¿Alguna vez has escuchado la historia de la tan conocida franquicia ‘McDonald’s’? Si no lo has hecho, y te interesa el mundo de los negocios, quizá esta película la disfrutes un montón.
‘Hambre de poder’ es una puesta en escena de cómo se posicionó a gran escala este negocio y las actitudes del personaje principal para lograrlo.

Los famosísimos arcos amarillos que hoy día identifican a la marca ya estaban presentes en la mente de sus creadores, pero les hizo falta esa chispa de habilidad para convertirlo en lo que es actualmente.

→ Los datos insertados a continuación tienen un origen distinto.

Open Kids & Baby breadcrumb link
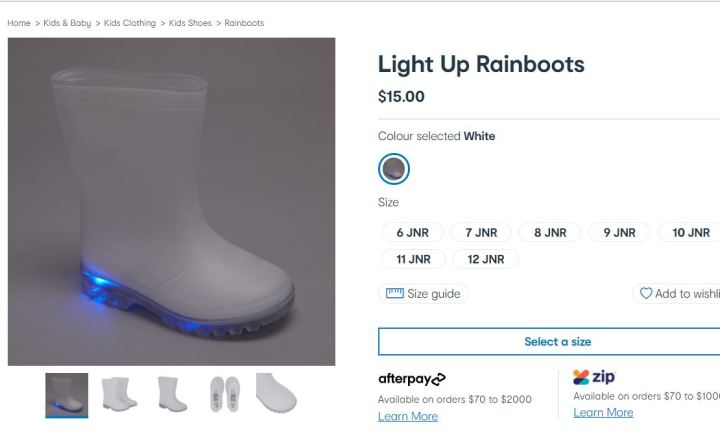 (x=67, y=23)
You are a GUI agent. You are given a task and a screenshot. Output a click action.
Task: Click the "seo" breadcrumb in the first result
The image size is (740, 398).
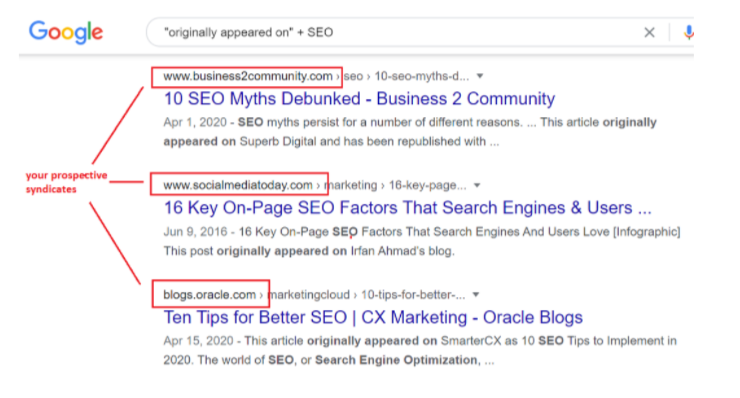point(353,76)
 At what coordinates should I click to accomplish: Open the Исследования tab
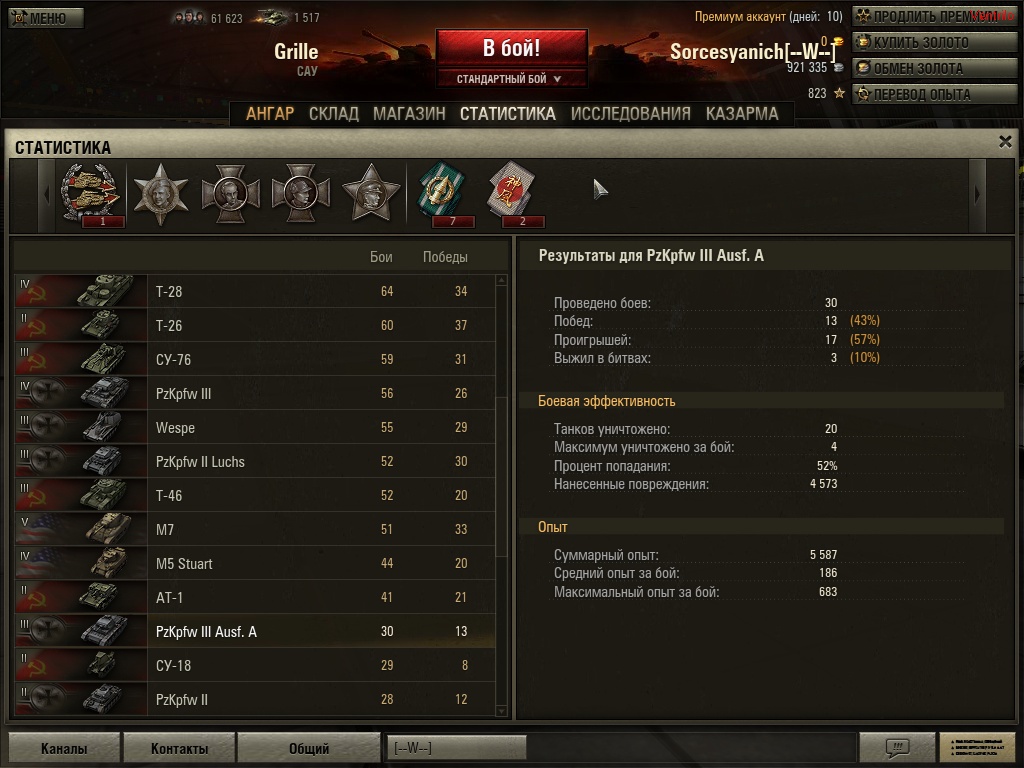(x=630, y=114)
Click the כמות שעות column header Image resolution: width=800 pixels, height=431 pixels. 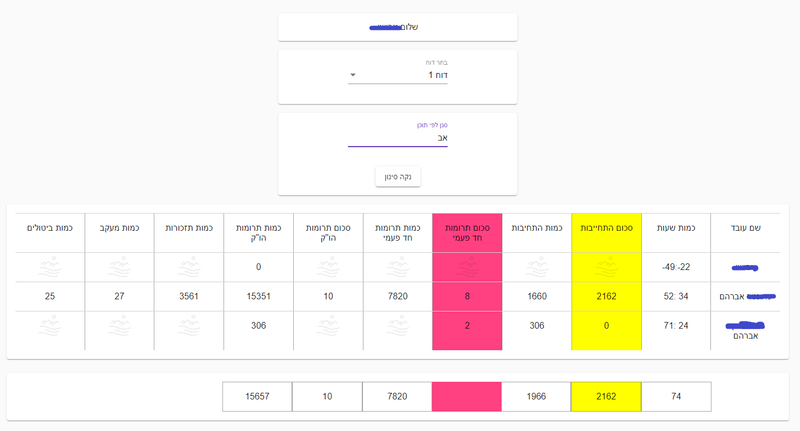(676, 228)
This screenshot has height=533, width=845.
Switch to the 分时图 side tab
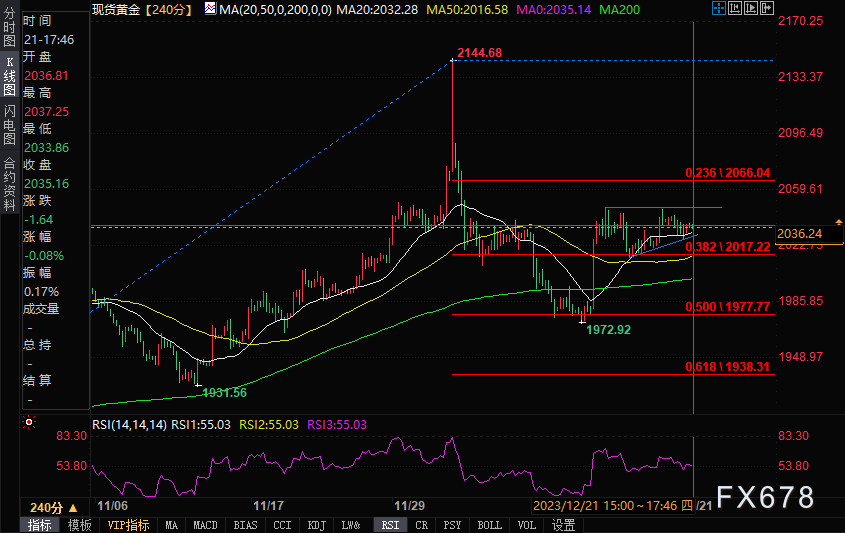[10, 30]
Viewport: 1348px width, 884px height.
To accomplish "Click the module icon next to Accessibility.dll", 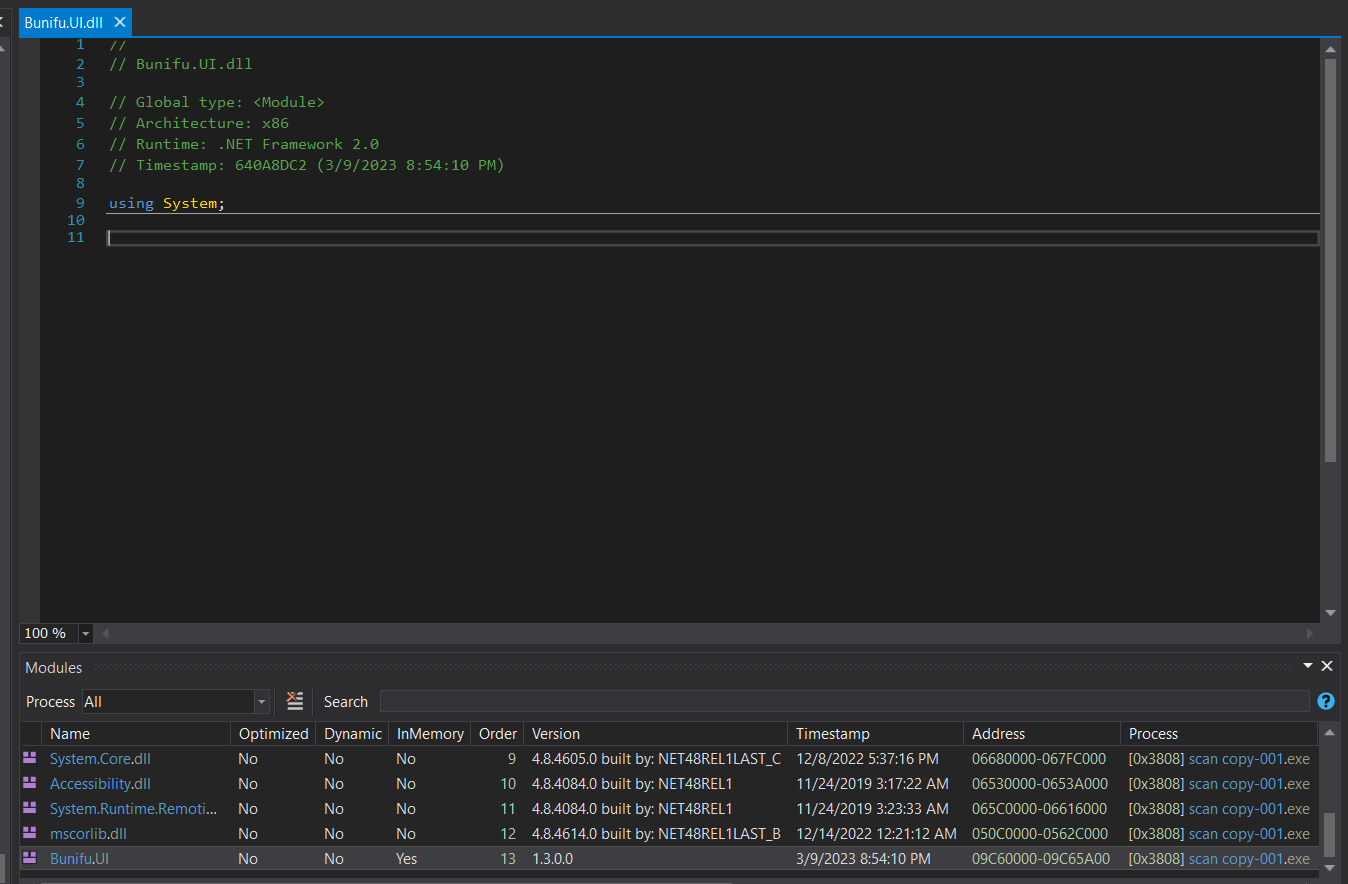I will point(30,784).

La historia comienza con Ray Kroc, el creador de la red de franquicias. Se muestra al hombre como un vendedor persistente y entregado a sus ideas de negocio, aunque varias de ellas ya hubiesen fallado.
Ray recibe un pedido grande del producto que vendía actualmente, y por ello le surge la curiosidad de saber quién podría estar detrás de ello. Asiste al lugar y se encuentra con un restaurante de comida rápida una idea innovadora para la época y por la que nuestro protagonista queda anonadado.
Ve en este restaurante de comida una oportunidad, ya que el problema de la lentitud del servicio y los errores eran de lo más común. Pero al comentar a los dueños (los hermanos McDonald’s) su idea, ellos se niegan rotundamente, alegando que no funcionaría (porque ellos lo habían intentado antes).

A pesar de la negativa, Ray no se rinde fácilmente y logra convencerlos.
Pero no tarda en darse cuenta de que las explicaciones de los fundadores no eran en vano: las otras franquicias comienzan a cambiar recetas, introducir otros productos y a descuidarse casi en todos los aspectos. Además de que las utilidades no cubren perfectamente los gastos.
Kroc propone a los hermanos una solución para disminuir costos, pero ellos de nuevo, no quieren formar parte de ello. Con esto, Ray envía su solución a todas las franquicias con excepción de la principal y por mucho tiempo, todos trabajan como de costumbre. Sin embargo, al enterarse de lo que hizo Ray y de otras muchas pequeñas acciones que no les parecían, los McDonald’s tratan de deshacer el contrato.
Después de un tiempo, Ray consigue hacerse con el nombre del negocio y las franquicias, pagando a los hermanos una suma bastante generosa pero prohibiéndoles usar su propio nombre. Sin mucho que hacer, ellos se ven obligados a aceptar.
En lo personal, siento que este es un ejemplo claro de que las oportunidades de negocios están ahí, solo hace falta verlas y pensar claramente sobre las acciones necesarias para hacerlas funcionar.
Los hermanos tuvieron las mismas intenciones que Ray, pero su fama de insistencia y posiblemente, de creatividad, les hicieron perder una idea tan innovadora como con potencial de crecimiento.
Si tienes una mentalidad de emprendedor, créeme que podrás hacer empresas igual de innovadoras como McDonald’s, solo hace falta trabajar y ser persistente con lo que hacemos. Así que: Manos a la obra.